Stagnant wages have robbed the American middle class of opportunity. Wage compression is why fewer Americans now believe they are middle class; remarkably, the share of Americans who self-identify as below-middle class has risen 60 percent since 2008 to near equivalence in size with those identifying as middle class. Horatio Alger has emigrated to Australia and northern Europe where wages and economic mobility are higher. The consequence is continuation of a trend that began in the 1980s where Americans need to pick their parents very, very carefully to have even reasonable odds of prospering as adults. Utilizing quintile income data, Julia Isaacs at Brookings and the Pew Mobility Project concluded that the only odds higher than a rich man’s son in the U.S. being rich himself three decades hence (40 percent) are the odds that a poor man’s son will be poor (42 percent).

You have just read the Obama economic legacy.

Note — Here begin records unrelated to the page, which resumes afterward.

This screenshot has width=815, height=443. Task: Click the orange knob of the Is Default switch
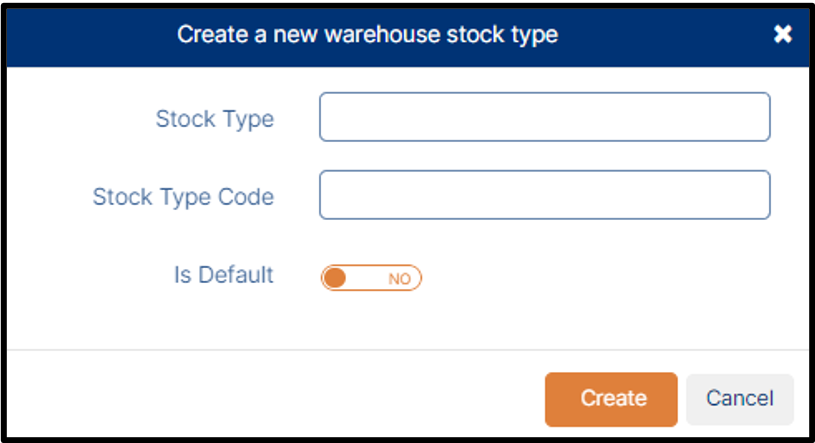[336, 278]
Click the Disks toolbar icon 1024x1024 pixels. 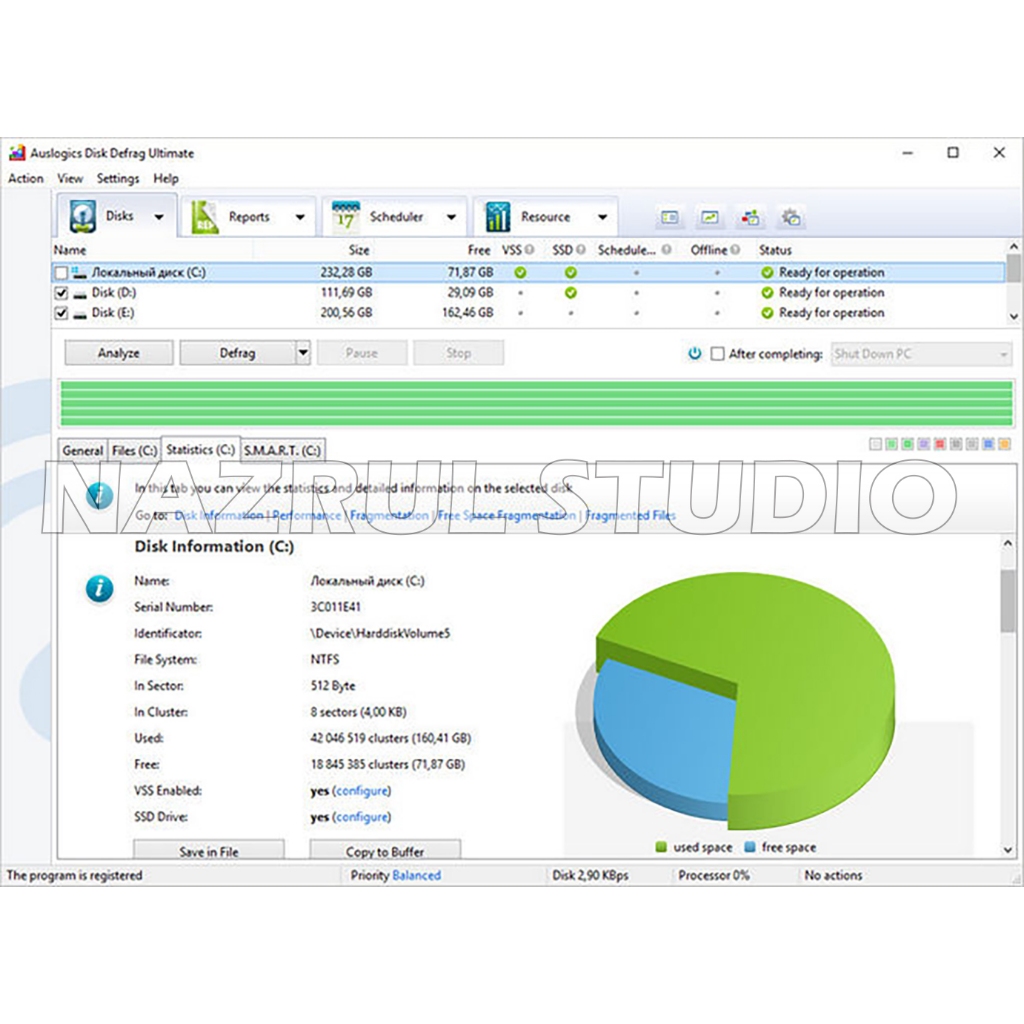click(x=82, y=216)
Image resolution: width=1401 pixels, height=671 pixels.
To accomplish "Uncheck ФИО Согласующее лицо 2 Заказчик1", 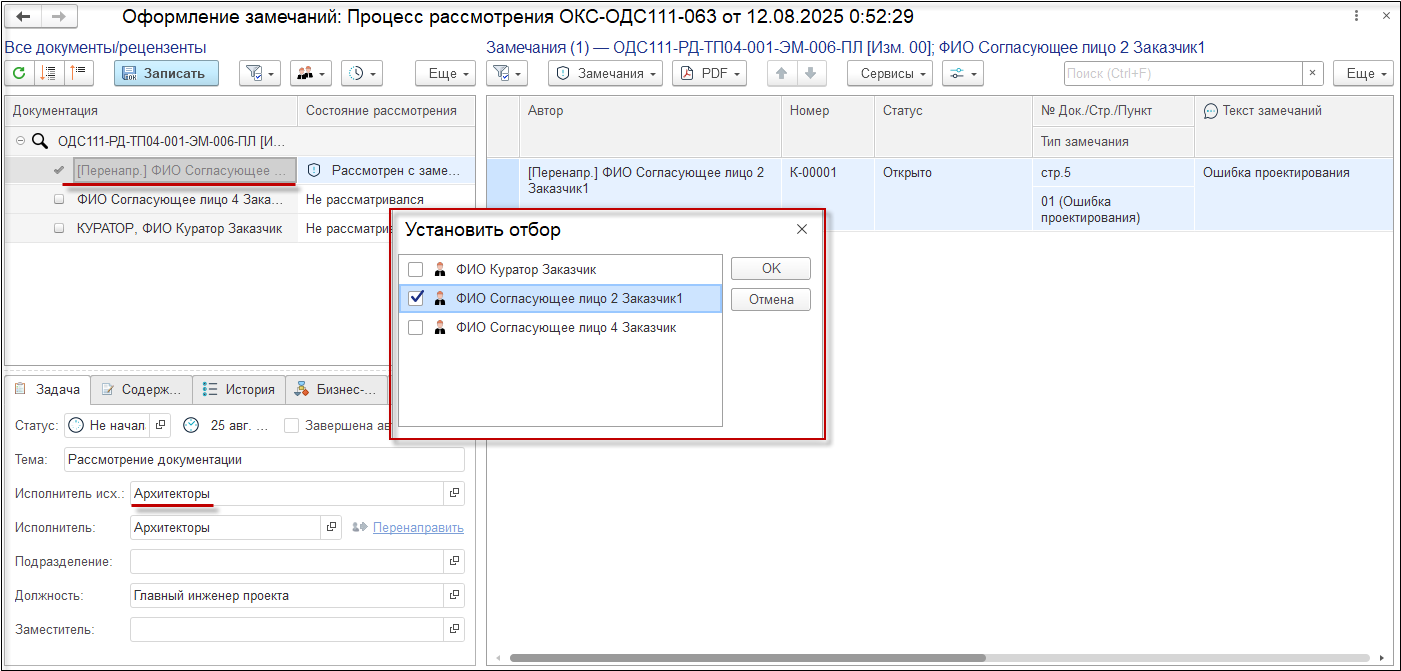I will (416, 298).

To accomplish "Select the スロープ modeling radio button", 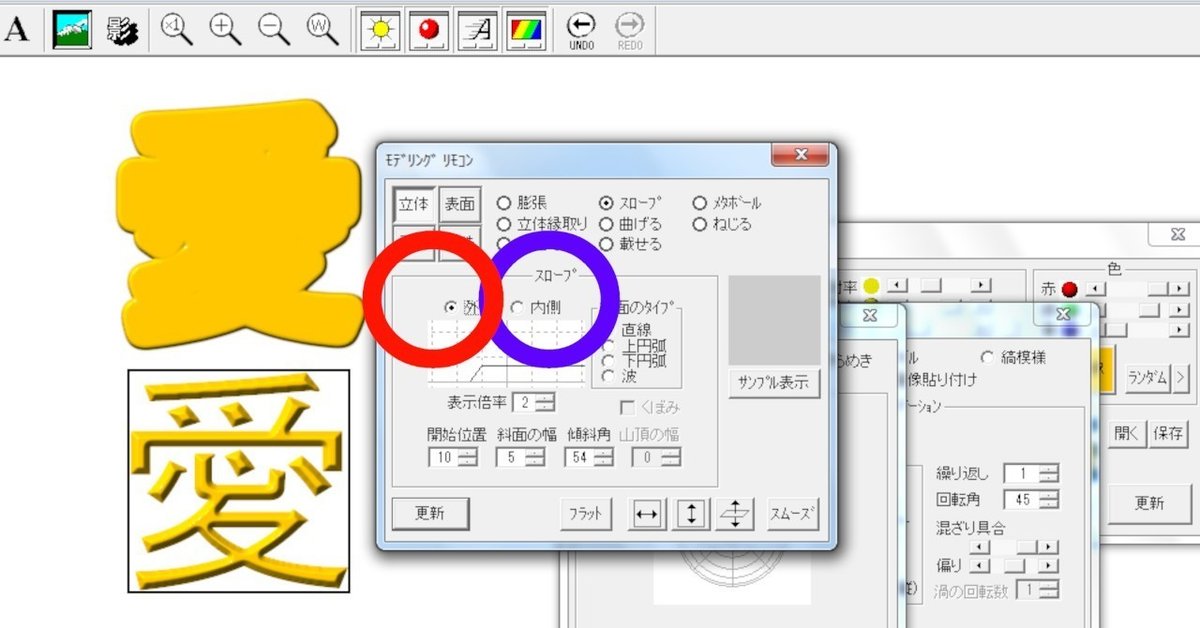I will [x=607, y=202].
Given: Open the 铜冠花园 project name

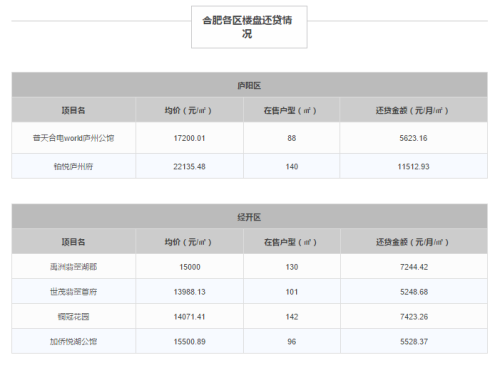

The President’s minimalist response is a wage agenda featuring more education, minimum wage hikes and the like. Good ideas all, but meek. In truth, his prospects for broadly-based wage gains hinge entirely on hopes that labor markets will eventually tighten – just more cyclical Republican trickle-down like in the late-1990s. That is why I have argued that historians regarding economics are certain to cast him as a James Buchanan figure rather than a Lincoln – a timid President kicking the wage issue down the road for a more visionary successor to solve.

A new agenda is needed that breaks the wage stagnation paradigm, a textured one that leans heavily on successful programs such as those in Australia and northern Europe. What is that agenda?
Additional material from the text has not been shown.